------ Materials provided ------

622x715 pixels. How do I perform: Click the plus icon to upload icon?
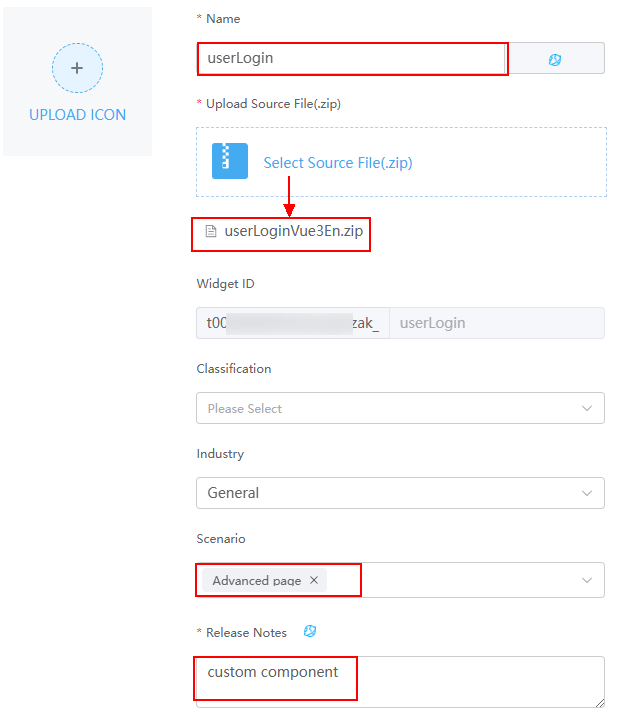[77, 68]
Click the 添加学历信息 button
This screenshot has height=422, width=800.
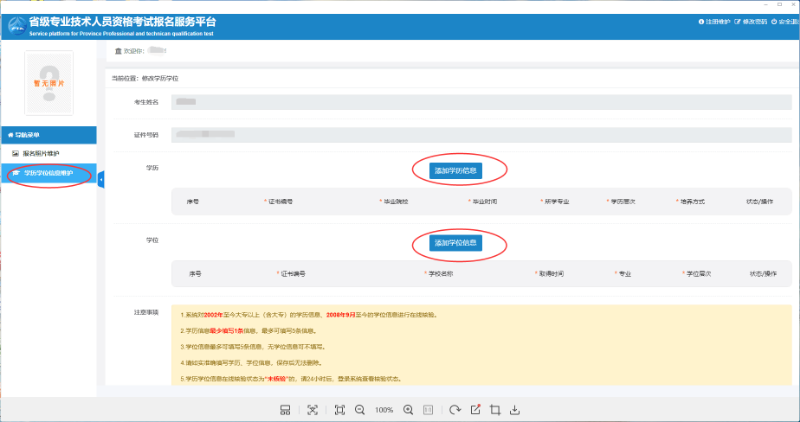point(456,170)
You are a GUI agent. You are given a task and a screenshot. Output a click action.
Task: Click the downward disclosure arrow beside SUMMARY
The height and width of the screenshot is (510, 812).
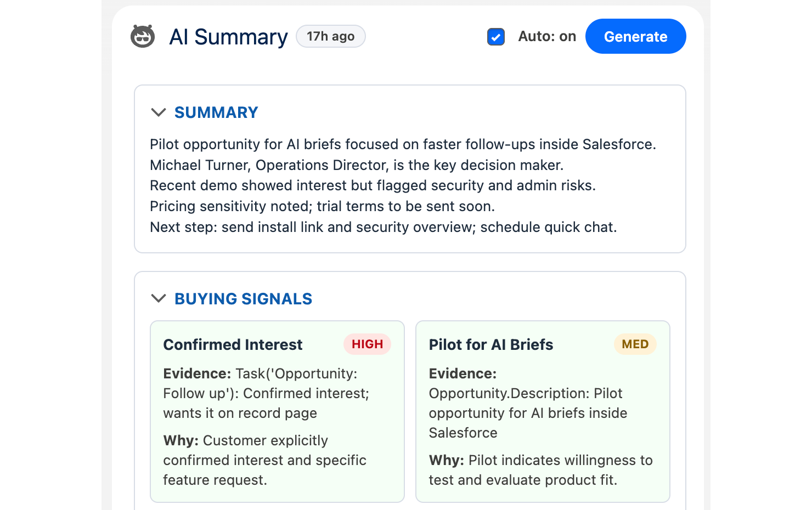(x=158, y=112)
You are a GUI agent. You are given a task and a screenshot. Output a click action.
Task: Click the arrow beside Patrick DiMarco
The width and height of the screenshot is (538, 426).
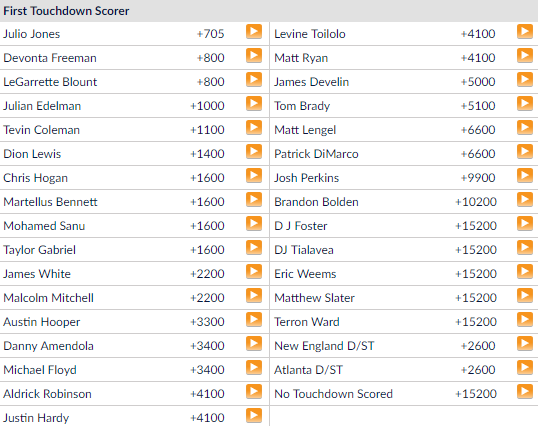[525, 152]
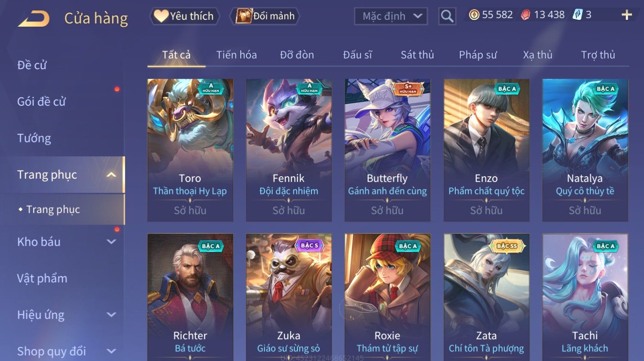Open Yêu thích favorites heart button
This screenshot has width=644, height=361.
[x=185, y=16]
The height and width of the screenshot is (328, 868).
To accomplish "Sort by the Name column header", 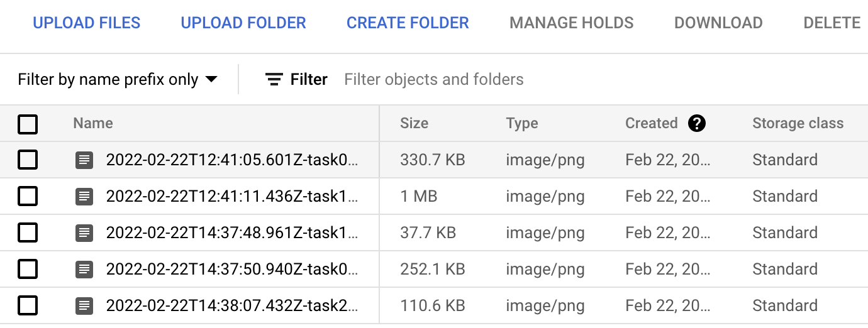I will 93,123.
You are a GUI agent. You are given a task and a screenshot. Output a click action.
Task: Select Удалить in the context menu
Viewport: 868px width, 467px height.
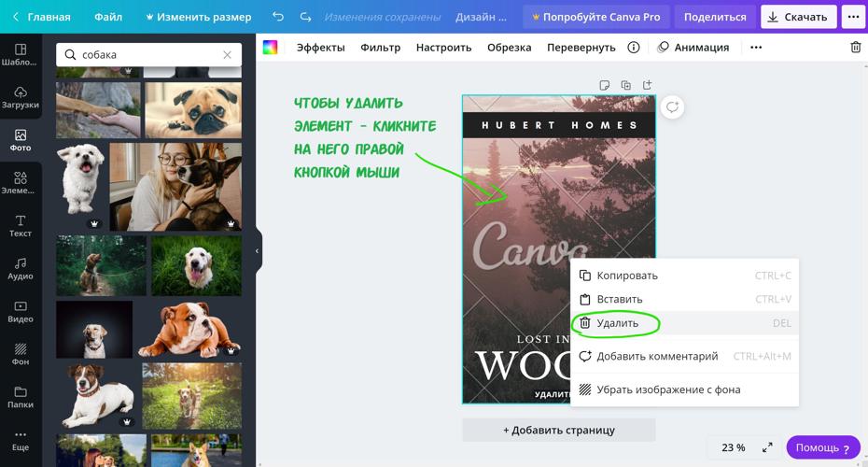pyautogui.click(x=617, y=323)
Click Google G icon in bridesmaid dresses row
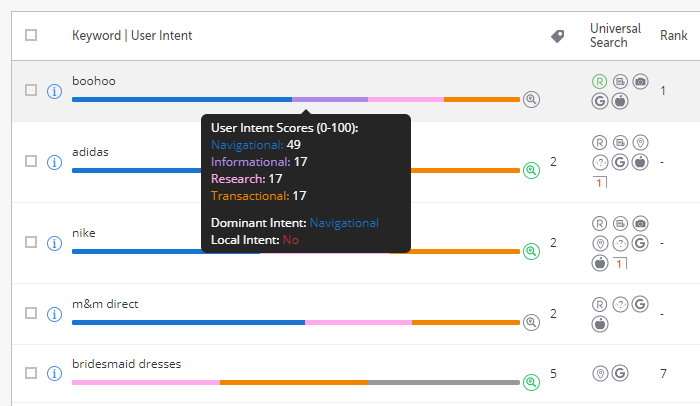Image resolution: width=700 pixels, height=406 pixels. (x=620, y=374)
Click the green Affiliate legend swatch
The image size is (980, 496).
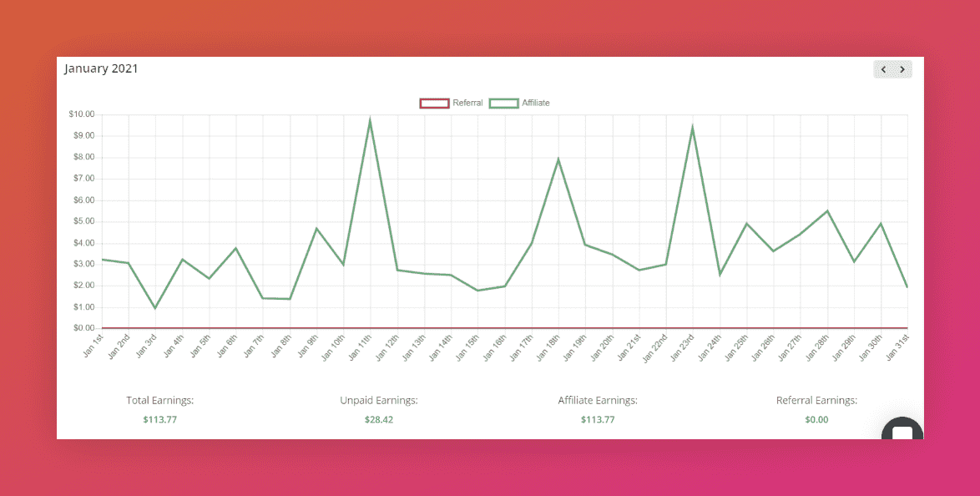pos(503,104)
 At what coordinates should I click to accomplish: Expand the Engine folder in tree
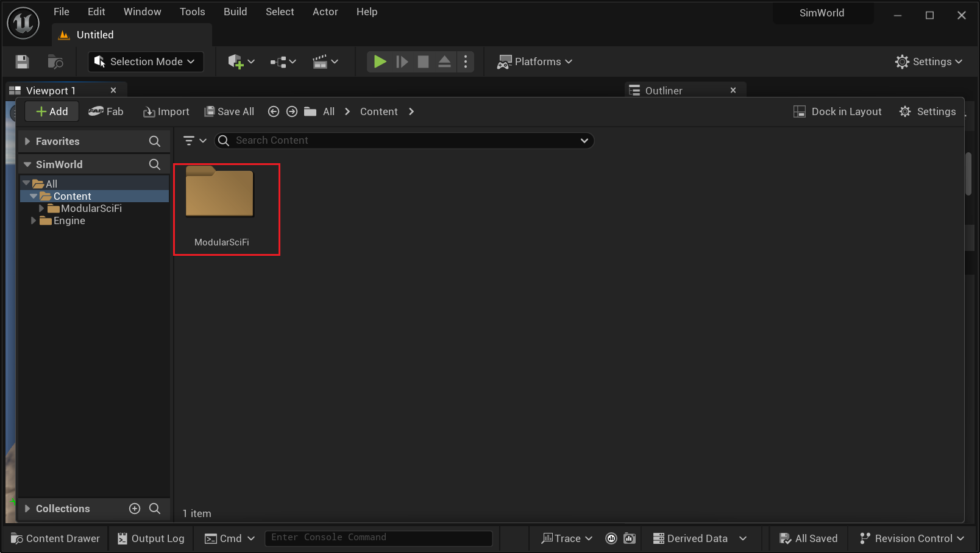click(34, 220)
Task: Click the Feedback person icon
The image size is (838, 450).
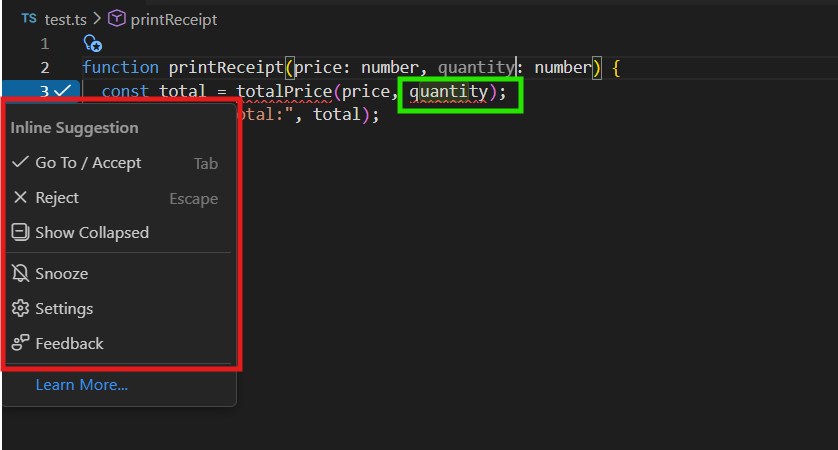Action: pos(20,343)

------

A word-for-word copy of the lines from the one containing "At what coordinates" through the last line of the records is what is wanted, without pictures and without any other line.

 At what coordinates should I click to accomplish: Expand the Engine folder in tree
click(34, 220)
Task: Click the Feedback person icon
The image size is (838, 450).
Action: pos(20,343)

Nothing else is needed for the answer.